▶ _TRECHO DE ORIGEM_

####################

Reflexão – O Pampa

Por: Renato Ferreira Machado

Até que ponto é possível definir um povo através do lugar em que este povo habita? Quanto de rio existe no povo da região amazônica? Quanto de caatinga existe no povo nordestino? Quanto de pampa existe em quem vive no pampa?

O pampa é um bioma presente apenas nesta parte do Brasil e ocupa 63% do território do Rio Grande do Sul. Da mesma forma, ocupa parte do território argentino e se constitui na totalidade do território uruguaio, ignorando as fronteiras políticas entre esses países. A palavra pampa vem do Quíchua e significa planície. Mais do que um bioma e para além da descrição técnica, porém, o pampa é o lugar imaginário de onde emerge a figura do gaúcho. É a partir do pampa que esse tipo humano busca na cultura e na literatura universal seu lugar próprio e de direito. Desde que surge, em prosa e poesia, o gaúcho é descrito a partir do pampa e o pampa a partir do gaúcho.

Por isso, encontramos versos como os que dizem “Payador – pampa e guitarra,/ guitarra – payador – pampa/ três legendas de uma estampa/ onde a retina se amarra.” Assim começa Payador, Pampa e Guitarra, poesia de Jayme Caetano Braun que apresenta três elementos épicos de nossa cultura: o lugar em que habitamos, nossa identidade e o instrumento de nossa expressão. E quando, no poema, Jayme Caetano Braun fala de “três legendas de uma estampa”, conscientemente ou não ele está descrevendo a própria formação de um símbolo. A palavra símbolo significa “lançar junto” ou “reunir o que está separado”. Segundo essa poesia, então, ao olhar para o pampa, veremos o payador e ele certamente estará com seu violão. Essa estampa se refere a todos que habitam essa parte do mundo, saibam ou não essas pessoas compor versos ou tocar violão, vivendo ou não na região do bioma pampa. Trata-se de uma composição imagética que remete à formação humana do país da solidão do qual fala Barbosa Lessa em alguns de seus escritos ao se referir ao Rio Grande do Sul: lugar das lonjuras e gritos sem ressonância. Lugar de muitos silêncios.

####################

▶ _DADOS BRUTOS_
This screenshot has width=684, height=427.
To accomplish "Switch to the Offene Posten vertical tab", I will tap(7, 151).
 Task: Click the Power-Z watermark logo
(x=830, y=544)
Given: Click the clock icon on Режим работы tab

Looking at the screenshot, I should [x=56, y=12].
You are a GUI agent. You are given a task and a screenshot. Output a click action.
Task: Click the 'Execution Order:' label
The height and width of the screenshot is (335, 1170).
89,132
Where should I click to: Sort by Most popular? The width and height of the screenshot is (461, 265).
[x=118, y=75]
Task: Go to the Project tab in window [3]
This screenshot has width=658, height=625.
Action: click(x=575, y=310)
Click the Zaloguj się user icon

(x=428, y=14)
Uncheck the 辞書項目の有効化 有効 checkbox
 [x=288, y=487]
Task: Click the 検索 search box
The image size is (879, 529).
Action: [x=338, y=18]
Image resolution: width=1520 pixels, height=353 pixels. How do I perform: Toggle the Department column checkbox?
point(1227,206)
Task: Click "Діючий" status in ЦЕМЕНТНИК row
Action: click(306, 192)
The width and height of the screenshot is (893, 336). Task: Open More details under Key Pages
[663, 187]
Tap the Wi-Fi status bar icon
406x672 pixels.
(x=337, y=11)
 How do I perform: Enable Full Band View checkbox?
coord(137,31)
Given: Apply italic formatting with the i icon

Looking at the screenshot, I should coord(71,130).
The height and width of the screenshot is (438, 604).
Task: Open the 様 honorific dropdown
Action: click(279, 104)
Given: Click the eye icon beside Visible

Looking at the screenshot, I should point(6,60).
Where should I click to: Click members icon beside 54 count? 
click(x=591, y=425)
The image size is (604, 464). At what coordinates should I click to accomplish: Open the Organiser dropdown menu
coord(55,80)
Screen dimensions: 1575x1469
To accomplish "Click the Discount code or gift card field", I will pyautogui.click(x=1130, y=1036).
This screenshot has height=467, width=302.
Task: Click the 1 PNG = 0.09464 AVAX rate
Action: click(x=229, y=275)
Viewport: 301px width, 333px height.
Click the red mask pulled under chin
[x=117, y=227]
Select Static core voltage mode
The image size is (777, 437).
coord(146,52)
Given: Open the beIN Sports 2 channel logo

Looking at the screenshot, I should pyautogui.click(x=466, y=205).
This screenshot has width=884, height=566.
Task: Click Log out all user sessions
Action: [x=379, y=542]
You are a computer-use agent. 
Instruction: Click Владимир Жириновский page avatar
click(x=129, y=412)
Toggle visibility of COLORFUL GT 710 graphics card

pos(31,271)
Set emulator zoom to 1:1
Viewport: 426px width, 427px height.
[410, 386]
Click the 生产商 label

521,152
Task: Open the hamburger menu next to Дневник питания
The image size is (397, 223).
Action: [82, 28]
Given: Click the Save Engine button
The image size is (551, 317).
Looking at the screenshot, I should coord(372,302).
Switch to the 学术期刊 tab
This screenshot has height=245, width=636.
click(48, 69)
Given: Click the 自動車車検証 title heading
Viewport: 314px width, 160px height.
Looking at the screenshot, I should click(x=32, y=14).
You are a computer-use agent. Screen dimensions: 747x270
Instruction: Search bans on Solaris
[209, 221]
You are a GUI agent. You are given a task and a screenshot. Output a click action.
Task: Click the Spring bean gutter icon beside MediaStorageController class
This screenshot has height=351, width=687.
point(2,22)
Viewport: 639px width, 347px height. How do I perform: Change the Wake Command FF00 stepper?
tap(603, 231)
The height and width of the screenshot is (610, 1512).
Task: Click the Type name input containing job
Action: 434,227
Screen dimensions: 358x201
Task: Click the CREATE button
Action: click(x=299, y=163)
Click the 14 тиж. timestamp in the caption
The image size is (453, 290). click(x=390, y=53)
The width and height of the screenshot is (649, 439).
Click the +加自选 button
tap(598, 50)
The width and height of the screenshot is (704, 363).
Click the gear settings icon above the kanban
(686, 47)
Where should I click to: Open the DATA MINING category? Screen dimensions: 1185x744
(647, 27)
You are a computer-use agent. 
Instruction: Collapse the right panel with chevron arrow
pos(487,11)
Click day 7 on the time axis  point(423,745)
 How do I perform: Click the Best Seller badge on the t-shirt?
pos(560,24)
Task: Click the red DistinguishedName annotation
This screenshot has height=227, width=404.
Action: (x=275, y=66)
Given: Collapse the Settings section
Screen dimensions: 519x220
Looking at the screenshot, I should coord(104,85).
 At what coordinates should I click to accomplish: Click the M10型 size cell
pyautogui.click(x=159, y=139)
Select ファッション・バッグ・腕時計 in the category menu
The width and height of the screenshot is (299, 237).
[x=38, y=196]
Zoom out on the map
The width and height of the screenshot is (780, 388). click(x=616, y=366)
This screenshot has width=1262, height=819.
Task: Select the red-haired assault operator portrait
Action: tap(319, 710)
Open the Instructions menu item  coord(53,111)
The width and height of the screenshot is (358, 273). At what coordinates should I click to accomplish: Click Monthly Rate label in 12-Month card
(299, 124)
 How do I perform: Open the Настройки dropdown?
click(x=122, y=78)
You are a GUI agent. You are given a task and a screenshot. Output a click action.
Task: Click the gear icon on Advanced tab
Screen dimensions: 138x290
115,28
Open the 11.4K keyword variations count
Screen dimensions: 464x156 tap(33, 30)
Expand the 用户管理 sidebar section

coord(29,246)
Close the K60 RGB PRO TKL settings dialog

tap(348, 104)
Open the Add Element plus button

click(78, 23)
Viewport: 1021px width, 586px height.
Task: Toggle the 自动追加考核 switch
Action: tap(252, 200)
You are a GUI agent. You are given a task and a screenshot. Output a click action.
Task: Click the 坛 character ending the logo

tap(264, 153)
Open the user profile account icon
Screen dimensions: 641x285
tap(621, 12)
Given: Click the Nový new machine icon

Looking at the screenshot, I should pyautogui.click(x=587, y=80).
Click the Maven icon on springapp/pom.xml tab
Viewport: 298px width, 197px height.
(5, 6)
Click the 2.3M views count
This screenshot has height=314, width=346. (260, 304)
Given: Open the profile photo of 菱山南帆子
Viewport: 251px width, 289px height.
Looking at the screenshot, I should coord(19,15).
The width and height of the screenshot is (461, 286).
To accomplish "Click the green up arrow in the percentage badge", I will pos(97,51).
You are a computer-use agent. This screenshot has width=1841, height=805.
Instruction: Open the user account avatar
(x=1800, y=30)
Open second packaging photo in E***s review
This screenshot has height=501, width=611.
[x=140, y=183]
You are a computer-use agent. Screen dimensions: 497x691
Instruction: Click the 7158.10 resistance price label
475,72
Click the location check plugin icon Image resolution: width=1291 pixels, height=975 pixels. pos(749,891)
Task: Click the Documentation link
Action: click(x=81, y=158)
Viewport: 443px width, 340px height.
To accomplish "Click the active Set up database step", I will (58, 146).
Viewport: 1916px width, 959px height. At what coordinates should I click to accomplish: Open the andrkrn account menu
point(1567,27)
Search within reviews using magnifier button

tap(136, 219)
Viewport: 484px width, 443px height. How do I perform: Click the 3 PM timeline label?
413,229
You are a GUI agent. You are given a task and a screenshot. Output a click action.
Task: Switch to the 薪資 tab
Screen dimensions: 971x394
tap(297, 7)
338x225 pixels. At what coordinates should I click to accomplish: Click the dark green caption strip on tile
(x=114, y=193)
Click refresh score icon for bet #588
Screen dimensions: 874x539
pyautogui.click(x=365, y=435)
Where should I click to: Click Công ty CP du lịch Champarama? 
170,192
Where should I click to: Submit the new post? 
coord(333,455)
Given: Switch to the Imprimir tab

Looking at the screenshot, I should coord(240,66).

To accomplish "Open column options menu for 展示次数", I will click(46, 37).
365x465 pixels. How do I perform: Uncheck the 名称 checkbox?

####################

▶ _INSTRUÇÕES DE TRABALHO_
A – Extraia, sem nenhuma alteração, as linhas dos dados brutos, começando pela linha que contém "Given: Open the beIN Sports 2 channel logo" e seguindo até a linha que contém "Action: [82, 28]", com as duas incluídas.
B – Continue o texto sobre o pampa a partir do ponto em que ele termina.
As linhas dos dados brutos não têm nenhuma relação com o texto sobre o pampa.

▶ _RESULTADOS_
A –
Given: Open the beIN Sports 2 channel logo

Looking at the screenshot, I should pyautogui.click(x=466, y=205).
This screenshot has width=884, height=566.
Task: Click Log out all user sessions
Action: [x=379, y=542]
You are a computer-use agent. 
Instruction: Click Владимир Жириновский page avatar
click(x=129, y=412)
Toggle visibility of COLORFUL GT 710 graphics card

pos(31,271)
Set emulator zoom to 1:1
Viewport: 426px width, 427px height.
[410, 386]
Click the 生产商 label

521,152
Task: Open the hamburger menu next to Дневник питания
The image size is (397, 223).
Action: [82, 28]

B –
Por que enxergamos o pampa desse jeito? Muito da visão sobre algum lugar  surge da relação que as pessoas estabelecem com este lugar. Uma relação elaborada pela maneira como os sentidos humanos traduzem o ambiente, mas também através do trabalho que o ambiente exige para que se possa nele sobreviver. Portanto, a visão que se tem de um lugar nasce da cultura, o mais precioso fruto do trabalho. Então, é a partir deste processo que vai nascendo nossa visão do pampa e do próprio gaúcho. E quem é esse tipo humano ligado a este bioma? É alguém reconhecido por um apego incondicional ao seu chão e que tem neste chão, o pampa, o lugar que lhe apresenta desafios, lhe acena com a liberdade e provê sua saciedade. O descampado e a imensidão do pampa, cruzados a galope por esse gaúcho, sem rumo certo, fazem com que gaúcho e pampa se complementem, se desafiem e definam um ao outro nas  mudanças necessárias para que gaúcho e pampa continuem sendo eles mesmos.

Por outro lado, se o pampa parece fixar uma identidade imutável é importante lembrar que historicamente este foi um dos lugares do país que mais passou por contínuas mudanças. As fronteiras do Rio Grande do Sul foram móveis por muito tempo exatamente porque sobre o pampa se deram as lutas entre a Coroa Portuguesa e a Coroa Espanhola na disputa por territórios nesta região do continente americano. Pampa adentro, por outro lado, foram as charqueadas, com seu poderio político e econômico que alimentaram a visão da cultura gauchesca que acaba predominando em nossa literatura e na cultura geral do estado. Interessante lembrar, nesse sentido, que no final do Século XIX, quando ocorre a decadência econômica das charqueadas frente à indústria do charque dos países do Prata, a literatura regional do RS responde a isso confrontando o gaúcho riograndense com o gaucho platino. O gaúcho rio grandense é retratado como herói. O gaucho platino se torna o anti-herói. Um é o espelho do outro e o contrário um do outro. Um nega o outro para se afirmar. E o gaúcho rio grandense é tomado pela literatura do Rio Grande do Sul como “verdadeiro gaúcho” exatamente por carregar em si as características do pampa.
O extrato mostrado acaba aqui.